- Problem requirements -
Below are the records. Retype exactly the lines between the lines holding "Task: Visit the @tokcem handle link" and "Screen dimensions: 738x674", inclusive.

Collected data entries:
......
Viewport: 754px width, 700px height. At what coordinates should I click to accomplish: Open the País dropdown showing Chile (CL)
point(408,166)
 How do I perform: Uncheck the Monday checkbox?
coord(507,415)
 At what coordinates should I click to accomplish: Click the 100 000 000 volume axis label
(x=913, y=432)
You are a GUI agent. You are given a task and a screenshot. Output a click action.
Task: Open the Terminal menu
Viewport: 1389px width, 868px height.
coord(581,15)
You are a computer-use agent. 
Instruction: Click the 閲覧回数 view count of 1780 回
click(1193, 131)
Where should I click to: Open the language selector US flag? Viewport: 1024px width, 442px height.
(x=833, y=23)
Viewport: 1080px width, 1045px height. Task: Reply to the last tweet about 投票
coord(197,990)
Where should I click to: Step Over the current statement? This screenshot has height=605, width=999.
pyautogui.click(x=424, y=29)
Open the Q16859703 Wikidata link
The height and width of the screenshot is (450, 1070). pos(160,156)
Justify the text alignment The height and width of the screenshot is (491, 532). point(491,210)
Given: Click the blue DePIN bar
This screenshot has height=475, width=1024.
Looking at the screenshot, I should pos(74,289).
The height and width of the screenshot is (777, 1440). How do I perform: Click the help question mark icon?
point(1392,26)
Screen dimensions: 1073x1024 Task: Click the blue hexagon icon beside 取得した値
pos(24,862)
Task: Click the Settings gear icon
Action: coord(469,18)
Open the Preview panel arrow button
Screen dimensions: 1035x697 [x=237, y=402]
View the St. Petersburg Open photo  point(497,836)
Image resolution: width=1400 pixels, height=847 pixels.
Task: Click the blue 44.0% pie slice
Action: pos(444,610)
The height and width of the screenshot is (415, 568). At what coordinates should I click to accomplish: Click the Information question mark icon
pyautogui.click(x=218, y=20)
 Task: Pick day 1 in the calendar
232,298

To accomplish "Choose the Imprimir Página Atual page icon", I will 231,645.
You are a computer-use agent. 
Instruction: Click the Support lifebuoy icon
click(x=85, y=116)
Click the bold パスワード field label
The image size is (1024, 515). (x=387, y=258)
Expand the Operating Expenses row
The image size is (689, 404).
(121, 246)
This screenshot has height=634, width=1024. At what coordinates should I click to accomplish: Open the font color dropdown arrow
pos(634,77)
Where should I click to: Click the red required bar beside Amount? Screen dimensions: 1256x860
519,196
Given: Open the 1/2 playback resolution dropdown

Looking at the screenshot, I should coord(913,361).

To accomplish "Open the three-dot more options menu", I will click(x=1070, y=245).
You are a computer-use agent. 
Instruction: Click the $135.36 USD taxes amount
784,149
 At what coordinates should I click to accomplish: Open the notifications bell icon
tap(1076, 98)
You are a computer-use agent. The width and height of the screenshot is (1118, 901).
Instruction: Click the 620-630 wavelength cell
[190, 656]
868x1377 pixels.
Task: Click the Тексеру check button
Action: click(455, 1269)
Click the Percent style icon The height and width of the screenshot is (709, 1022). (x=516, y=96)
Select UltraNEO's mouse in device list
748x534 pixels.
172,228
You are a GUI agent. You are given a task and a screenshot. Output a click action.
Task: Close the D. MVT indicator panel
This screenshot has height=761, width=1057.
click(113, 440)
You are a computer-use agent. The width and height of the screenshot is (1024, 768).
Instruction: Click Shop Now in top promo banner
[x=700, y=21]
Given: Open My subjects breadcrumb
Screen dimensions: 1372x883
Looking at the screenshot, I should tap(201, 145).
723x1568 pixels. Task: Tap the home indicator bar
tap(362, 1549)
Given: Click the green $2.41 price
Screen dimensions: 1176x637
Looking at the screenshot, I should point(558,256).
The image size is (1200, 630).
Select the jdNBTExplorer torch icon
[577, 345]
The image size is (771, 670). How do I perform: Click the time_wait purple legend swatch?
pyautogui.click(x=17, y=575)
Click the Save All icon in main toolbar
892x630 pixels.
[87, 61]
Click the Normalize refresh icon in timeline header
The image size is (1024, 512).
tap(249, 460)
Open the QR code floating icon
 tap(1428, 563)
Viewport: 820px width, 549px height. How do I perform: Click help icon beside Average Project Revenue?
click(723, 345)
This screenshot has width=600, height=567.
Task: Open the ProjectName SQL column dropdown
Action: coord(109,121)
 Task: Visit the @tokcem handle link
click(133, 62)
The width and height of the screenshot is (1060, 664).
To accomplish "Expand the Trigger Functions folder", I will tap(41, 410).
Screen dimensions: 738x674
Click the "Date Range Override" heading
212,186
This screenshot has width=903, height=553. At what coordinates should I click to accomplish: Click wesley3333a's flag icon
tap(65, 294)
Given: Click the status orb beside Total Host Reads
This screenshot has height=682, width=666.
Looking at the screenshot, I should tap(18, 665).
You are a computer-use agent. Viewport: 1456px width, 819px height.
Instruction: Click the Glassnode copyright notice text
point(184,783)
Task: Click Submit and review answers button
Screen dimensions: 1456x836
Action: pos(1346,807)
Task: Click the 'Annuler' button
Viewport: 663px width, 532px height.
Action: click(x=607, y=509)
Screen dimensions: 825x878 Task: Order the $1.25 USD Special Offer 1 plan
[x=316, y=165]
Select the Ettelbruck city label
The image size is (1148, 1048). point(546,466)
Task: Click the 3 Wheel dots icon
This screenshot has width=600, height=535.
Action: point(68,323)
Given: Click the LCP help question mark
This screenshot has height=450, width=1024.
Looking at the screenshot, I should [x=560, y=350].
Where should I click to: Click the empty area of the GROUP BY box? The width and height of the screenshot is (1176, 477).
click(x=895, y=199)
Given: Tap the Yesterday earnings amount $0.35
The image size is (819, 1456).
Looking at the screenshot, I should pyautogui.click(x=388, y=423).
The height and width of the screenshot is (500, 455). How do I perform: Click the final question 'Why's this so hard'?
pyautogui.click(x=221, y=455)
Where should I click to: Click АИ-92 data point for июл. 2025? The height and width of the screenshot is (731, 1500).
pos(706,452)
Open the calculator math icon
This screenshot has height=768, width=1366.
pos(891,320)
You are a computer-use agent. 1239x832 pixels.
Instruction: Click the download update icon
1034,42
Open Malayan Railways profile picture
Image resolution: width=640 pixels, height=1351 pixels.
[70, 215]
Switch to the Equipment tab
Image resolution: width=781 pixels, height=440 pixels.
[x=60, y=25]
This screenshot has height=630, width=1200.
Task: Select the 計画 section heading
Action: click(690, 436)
......
- Task solution -
 Task: Visit the @tokcem handle link
click(133, 62)
The width and height of the screenshot is (1060, 664).
To accomplish "Expand the Trigger Functions folder", I will tap(41, 410).
Screen dimensions: 738x674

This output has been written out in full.